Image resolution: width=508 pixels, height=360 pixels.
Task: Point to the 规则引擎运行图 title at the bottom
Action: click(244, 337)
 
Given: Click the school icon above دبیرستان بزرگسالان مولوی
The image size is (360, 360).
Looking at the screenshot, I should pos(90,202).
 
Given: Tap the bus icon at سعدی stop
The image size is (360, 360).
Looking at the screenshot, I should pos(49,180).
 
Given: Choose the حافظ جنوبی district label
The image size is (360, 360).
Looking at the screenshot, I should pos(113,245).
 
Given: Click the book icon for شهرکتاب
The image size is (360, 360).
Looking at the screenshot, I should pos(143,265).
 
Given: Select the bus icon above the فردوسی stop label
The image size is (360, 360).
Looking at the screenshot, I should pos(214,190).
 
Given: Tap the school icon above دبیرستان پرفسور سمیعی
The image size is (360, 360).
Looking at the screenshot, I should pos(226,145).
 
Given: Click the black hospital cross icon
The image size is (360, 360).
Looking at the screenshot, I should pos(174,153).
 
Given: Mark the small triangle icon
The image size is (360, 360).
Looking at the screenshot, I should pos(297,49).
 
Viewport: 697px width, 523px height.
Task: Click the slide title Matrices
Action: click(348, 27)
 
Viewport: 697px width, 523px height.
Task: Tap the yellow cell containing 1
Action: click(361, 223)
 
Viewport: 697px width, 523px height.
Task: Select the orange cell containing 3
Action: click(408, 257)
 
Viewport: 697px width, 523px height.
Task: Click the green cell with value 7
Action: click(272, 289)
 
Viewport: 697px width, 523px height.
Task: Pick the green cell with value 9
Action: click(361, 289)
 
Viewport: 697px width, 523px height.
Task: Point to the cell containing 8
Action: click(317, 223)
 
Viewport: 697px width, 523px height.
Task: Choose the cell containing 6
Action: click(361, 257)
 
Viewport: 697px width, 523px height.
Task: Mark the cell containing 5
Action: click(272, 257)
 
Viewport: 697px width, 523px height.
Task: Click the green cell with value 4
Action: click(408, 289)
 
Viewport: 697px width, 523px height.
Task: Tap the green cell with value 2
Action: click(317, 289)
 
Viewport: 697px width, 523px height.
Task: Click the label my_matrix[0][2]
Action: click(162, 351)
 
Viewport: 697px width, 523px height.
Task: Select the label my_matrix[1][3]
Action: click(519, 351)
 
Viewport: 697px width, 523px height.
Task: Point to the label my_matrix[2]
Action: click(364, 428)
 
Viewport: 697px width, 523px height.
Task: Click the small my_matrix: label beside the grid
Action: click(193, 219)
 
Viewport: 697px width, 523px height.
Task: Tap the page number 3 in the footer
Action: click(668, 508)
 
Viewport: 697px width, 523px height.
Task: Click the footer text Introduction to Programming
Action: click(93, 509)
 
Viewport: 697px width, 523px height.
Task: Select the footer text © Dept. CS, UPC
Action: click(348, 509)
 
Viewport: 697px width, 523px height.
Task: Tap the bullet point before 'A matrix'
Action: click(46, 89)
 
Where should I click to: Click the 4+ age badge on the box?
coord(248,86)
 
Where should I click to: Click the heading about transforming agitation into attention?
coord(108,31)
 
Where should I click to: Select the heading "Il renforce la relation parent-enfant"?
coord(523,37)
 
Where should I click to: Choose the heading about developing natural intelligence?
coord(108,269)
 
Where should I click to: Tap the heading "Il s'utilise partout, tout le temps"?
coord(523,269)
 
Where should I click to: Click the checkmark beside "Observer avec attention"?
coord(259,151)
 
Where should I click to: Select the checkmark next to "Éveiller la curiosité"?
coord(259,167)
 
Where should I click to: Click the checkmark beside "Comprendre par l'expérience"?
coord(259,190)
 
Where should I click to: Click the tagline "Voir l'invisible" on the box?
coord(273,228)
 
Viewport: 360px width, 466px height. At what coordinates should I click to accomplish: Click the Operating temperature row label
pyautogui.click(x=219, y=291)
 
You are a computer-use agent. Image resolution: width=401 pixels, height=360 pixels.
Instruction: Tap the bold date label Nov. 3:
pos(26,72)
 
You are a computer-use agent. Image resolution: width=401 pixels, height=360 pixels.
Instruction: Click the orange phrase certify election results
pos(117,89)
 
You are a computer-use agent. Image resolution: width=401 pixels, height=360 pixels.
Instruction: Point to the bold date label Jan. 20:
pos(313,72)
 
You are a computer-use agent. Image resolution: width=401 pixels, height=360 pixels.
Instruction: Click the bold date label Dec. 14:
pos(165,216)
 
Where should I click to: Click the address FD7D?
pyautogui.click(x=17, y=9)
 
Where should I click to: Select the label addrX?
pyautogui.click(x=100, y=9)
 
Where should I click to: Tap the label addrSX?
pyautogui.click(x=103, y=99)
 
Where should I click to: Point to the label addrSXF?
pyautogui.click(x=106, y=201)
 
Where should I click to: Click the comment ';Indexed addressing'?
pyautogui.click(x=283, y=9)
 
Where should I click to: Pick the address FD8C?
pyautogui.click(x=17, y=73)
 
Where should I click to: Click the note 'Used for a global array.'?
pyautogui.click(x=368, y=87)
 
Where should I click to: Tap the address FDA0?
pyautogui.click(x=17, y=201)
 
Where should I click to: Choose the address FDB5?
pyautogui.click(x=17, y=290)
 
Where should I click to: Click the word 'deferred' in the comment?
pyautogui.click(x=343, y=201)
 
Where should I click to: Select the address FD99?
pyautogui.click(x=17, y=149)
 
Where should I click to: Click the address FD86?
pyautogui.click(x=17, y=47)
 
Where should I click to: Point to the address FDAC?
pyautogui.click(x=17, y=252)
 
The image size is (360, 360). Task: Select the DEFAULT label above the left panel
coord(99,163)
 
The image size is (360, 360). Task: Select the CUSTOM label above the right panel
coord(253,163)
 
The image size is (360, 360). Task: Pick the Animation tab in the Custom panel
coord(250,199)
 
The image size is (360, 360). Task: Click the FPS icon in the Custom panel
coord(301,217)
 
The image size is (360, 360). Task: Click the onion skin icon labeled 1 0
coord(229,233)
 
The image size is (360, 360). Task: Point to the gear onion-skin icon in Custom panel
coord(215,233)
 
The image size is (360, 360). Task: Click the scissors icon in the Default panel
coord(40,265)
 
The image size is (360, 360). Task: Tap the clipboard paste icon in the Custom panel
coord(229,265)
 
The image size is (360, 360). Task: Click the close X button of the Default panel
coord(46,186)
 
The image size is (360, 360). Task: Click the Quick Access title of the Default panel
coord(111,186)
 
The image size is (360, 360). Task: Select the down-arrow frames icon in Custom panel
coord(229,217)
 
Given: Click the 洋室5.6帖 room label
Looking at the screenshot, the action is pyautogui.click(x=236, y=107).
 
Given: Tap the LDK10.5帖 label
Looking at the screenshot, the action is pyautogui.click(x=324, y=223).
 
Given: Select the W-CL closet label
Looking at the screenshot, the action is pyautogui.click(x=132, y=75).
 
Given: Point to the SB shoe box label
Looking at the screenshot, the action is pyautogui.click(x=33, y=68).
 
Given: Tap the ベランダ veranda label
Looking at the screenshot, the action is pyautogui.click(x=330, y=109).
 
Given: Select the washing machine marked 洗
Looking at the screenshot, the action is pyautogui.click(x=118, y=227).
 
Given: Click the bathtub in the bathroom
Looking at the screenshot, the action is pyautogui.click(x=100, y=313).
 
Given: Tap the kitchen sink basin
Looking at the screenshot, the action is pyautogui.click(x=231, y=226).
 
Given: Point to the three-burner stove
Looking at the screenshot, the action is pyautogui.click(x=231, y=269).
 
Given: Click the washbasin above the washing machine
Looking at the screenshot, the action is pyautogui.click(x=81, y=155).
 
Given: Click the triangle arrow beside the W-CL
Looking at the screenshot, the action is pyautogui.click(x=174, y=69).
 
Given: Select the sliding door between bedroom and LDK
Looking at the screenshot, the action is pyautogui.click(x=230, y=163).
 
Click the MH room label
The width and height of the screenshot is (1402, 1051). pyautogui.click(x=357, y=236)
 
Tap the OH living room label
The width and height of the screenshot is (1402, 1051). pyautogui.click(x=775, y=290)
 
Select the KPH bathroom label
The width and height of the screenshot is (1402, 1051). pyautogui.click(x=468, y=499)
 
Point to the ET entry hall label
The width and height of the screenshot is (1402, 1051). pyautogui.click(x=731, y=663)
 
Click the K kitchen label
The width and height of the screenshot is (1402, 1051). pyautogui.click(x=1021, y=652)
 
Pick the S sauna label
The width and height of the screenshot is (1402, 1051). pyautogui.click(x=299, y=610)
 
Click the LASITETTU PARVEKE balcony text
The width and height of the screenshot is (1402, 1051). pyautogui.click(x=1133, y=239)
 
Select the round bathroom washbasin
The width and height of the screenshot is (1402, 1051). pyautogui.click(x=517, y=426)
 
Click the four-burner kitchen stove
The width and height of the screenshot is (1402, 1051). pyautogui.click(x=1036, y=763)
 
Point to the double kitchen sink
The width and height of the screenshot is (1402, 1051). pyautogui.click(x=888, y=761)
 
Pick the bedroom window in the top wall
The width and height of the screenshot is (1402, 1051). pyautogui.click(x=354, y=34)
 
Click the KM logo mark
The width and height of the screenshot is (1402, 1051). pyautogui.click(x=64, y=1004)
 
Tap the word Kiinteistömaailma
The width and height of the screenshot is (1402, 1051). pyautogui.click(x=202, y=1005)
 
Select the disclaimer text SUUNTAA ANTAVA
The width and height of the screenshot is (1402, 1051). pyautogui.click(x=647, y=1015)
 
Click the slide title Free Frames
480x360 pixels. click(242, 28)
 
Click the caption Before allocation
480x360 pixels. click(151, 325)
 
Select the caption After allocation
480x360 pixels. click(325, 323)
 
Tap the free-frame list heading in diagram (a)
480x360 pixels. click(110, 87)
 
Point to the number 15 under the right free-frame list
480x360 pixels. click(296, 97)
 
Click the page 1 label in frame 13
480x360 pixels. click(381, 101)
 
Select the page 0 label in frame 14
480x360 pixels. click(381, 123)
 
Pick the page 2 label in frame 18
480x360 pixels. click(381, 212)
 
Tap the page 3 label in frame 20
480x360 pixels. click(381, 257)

Instruction: Copy out the lines above word for word, everything from the line containing "Pick the bedroom window in the top wall" down to the last line.

Full response:
Pick the bedroom window in the top wall
The width and height of the screenshot is (1402, 1051). pyautogui.click(x=354, y=34)
 
Click the KM logo mark
The width and height of the screenshot is (1402, 1051). pyautogui.click(x=64, y=1004)
 
Tap the word Kiinteistömaailma
The width and height of the screenshot is (1402, 1051). pyautogui.click(x=202, y=1005)
 
Select the disclaimer text SUUNTAA ANTAVA
The width and height of the screenshot is (1402, 1051). pyautogui.click(x=647, y=1015)
 
Click the slide title Free Frames
480x360 pixels. click(242, 28)
 
Click the caption Before allocation
480x360 pixels. click(151, 325)
 
Select the caption After allocation
480x360 pixels. click(325, 323)
 
Tap the free-frame list heading in diagram (a)
480x360 pixels. click(110, 87)
 
Point to the number 15 under the right free-frame list
480x360 pixels. click(296, 97)
 
Click the page 1 label in frame 13
480x360 pixels. click(381, 101)
 
Select the page 0 label in frame 14
480x360 pixels. click(381, 123)
 
Pick the page 2 label in frame 18
480x360 pixels. click(381, 212)
 
Tap the page 3 label in frame 20
480x360 pixels. click(381, 257)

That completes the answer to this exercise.